小さな謎をひとつひとつ。その全てが世界というパズルのピースになっている

世界の秘密を巡る冒険譚、とあらすじには記されています。

けれど読んでいる時の感覚としては、決して謎はそんなに(読者の手に負えないほど)壮大なものではないのです。目の前に現れた謎にひとつひとつ触れ、探り、解決し……と堅実に、けれど時折織り交ぜられる事件に息を呑みながら読み進めてゆくと──ある時唐突に、「世界」が姿を表します。

知らず知らず、自分は主人公ウネン達と共にとてつもない秘密を探らされていたのだと、突然気づかされるのです。

散りばめられたピースが魔法のように美しく組み上がってゆくのを、口をぽかんと開けて呆然と見ているような心地がしました。

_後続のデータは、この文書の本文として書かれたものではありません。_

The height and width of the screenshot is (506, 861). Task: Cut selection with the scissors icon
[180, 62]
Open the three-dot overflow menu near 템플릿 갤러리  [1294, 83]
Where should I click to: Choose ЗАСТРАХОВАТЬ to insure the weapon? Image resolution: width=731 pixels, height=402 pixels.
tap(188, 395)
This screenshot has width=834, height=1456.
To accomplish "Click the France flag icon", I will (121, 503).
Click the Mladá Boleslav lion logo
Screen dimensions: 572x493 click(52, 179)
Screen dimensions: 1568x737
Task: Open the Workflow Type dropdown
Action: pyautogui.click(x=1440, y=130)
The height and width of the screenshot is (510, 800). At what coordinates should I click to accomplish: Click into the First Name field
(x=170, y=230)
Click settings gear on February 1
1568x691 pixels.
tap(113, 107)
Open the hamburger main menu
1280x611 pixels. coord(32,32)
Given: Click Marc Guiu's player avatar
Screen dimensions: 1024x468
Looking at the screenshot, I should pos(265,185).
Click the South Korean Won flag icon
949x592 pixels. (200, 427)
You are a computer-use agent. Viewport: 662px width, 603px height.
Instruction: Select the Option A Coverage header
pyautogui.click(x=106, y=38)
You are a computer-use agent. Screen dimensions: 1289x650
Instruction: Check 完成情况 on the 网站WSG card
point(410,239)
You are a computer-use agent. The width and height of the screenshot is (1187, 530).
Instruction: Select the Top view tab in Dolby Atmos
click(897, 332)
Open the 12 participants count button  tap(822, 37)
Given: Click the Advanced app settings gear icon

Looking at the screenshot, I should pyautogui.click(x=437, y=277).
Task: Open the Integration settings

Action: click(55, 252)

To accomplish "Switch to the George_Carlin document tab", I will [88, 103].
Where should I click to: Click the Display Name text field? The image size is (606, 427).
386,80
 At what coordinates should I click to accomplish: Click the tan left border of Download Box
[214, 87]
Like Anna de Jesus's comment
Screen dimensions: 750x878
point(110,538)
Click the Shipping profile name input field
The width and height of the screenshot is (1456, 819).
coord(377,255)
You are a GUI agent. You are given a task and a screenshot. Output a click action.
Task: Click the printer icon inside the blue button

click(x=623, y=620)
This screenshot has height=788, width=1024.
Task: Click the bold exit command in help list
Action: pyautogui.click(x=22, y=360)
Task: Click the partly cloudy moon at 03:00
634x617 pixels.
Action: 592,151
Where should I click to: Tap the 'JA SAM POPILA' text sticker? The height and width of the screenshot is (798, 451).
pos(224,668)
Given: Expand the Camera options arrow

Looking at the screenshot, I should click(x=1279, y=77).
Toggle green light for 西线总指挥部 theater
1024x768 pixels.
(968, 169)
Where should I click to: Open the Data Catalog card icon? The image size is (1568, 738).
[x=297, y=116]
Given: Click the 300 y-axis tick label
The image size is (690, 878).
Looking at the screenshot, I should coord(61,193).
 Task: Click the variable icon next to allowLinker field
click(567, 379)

と、このレビューだけを読んだ皆様はきっと「抽象的すぎてどんな話かわからない」とお思いでしょう。

けれど下手な口は利けないのです。丁寧に読んできたつもりですが、どこの何が伏線になっていたのか、どの部分なら話してもネタバレにならないのか、私にもまだ把握しきれていません。

ともかく、謎の全てを知り尽くすために私はすぐにでも読み返そうと思います。皆様もぜひ一緒にこの物語の中を冒険し、謎解きしましょう。